Material for this task Start Marker

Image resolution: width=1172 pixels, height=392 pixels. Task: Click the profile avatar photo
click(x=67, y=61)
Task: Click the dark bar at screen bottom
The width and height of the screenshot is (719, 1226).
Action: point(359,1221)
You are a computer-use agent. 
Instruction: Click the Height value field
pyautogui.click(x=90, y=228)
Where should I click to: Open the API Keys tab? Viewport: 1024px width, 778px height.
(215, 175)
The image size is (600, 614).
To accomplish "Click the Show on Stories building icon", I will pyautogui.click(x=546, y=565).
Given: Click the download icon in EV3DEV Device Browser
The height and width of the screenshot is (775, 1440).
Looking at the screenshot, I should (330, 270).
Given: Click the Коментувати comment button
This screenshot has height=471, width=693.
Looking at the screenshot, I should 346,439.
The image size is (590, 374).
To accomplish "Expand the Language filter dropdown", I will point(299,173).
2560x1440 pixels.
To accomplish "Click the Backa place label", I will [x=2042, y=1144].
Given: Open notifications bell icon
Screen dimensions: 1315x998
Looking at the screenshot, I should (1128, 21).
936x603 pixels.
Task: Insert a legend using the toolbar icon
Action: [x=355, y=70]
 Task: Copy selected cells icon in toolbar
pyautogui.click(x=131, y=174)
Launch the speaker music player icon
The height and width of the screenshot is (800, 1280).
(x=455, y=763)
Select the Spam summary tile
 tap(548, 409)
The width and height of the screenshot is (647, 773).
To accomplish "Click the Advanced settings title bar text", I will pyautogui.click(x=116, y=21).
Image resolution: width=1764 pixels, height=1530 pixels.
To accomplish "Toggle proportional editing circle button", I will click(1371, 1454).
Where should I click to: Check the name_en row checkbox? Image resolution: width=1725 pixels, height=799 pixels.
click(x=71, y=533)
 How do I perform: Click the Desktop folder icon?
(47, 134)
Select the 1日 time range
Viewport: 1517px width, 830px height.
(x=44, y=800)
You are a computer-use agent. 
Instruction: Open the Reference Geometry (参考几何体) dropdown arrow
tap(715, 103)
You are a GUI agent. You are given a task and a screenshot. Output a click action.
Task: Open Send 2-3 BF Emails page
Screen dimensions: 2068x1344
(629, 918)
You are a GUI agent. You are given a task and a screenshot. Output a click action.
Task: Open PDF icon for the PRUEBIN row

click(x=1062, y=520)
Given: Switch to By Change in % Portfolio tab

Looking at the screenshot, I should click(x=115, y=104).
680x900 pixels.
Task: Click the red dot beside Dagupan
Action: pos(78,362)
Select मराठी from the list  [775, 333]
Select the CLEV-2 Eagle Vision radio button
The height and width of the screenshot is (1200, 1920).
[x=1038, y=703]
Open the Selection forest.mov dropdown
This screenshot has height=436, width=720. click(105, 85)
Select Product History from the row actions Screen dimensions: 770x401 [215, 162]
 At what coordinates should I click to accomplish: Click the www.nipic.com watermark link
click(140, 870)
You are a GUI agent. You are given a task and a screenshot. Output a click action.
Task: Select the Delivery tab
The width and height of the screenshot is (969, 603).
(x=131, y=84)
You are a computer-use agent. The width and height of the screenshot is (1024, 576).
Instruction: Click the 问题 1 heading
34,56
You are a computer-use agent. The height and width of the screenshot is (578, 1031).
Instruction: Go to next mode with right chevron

Material for this task End Marker

Transcribe every entry exactly as it reads.

Image resolution: width=1172 pixels, height=392 pixels. Task: Click the profile avatar photo
click(x=67, y=61)
Task: Click the dark bar at screen bottom
The width and height of the screenshot is (719, 1226).
Action: point(359,1221)
You are a computer-use agent. 
Instruction: Click the Height value field
pyautogui.click(x=90, y=228)
Where should I click to: Open the API Keys tab? Viewport: 1024px width, 778px height.
(215, 175)
The image size is (600, 614).
To accomplish "Click the Show on Stories building icon", I will pyautogui.click(x=546, y=565).
Given: Click the download icon in EV3DEV Device Browser
The height and width of the screenshot is (775, 1440).
Looking at the screenshot, I should (330, 270).
Given: Click the Коментувати comment button
This screenshot has height=471, width=693.
Looking at the screenshot, I should 346,439.
The image size is (590, 374).
To accomplish "Expand the Language filter dropdown", I will point(299,173).
2560x1440 pixels.
To accomplish "Click the Backa place label", I will [x=2042, y=1144].
Given: Open notifications bell icon
Screen dimensions: 1315x998
Looking at the screenshot, I should (1128, 21).
936x603 pixels.
Task: Insert a legend using the toolbar icon
Action: [x=355, y=70]
 Task: Copy selected cells icon in toolbar
pyautogui.click(x=131, y=174)
Launch the speaker music player icon
The height and width of the screenshot is (800, 1280).
(x=455, y=763)
Select the Spam summary tile
 tap(548, 409)
The width and height of the screenshot is (647, 773).
To accomplish "Click the Advanced settings title bar text", I will pyautogui.click(x=116, y=21).
Image resolution: width=1764 pixels, height=1530 pixels.
To accomplish "Toggle proportional editing circle button", I will click(1371, 1454).
Where should I click to: Check the name_en row checkbox? Image resolution: width=1725 pixels, height=799 pixels.
click(x=71, y=533)
 How do I perform: Click the Desktop folder icon?
(47, 134)
Select the 1日 time range
Viewport: 1517px width, 830px height.
(x=44, y=800)
You are a computer-use agent. 
Instruction: Open the Reference Geometry (参考几何体) dropdown arrow
tap(715, 103)
You are a GUI agent. You are given a task and a screenshot. Output a click action.
Task: Open Send 2-3 BF Emails page
Screen dimensions: 2068x1344
(629, 918)
You are a GUI agent. You are given a task and a screenshot. Output a click action.
Task: Open PDF icon for the PRUEBIN row

click(x=1062, y=520)
Given: Switch to By Change in % Portfolio tab

Looking at the screenshot, I should click(x=115, y=104).
680x900 pixels.
Task: Click the red dot beside Dagupan
Action: pos(78,362)
Select मराठी from the list  [775, 333]
Select the CLEV-2 Eagle Vision radio button
The height and width of the screenshot is (1200, 1920).
[x=1038, y=703]
Open the Selection forest.mov dropdown
This screenshot has height=436, width=720. click(105, 85)
Select Product History from the row actions Screen dimensions: 770x401 [215, 162]
 At what coordinates should I click to accomplish: Click the www.nipic.com watermark link
click(140, 870)
You are a GUI agent. You are given a task and a screenshot. Output a click action.
Task: Select the Delivery tab
The width and height of the screenshot is (969, 603).
(x=131, y=84)
You are a computer-use agent. The width and height of the screenshot is (1024, 576).
Instruction: Click the 问题 1 heading
34,56
You are a computer-use agent. The height and width of the screenshot is (578, 1031).
Instruction: Go to next mode with right chevron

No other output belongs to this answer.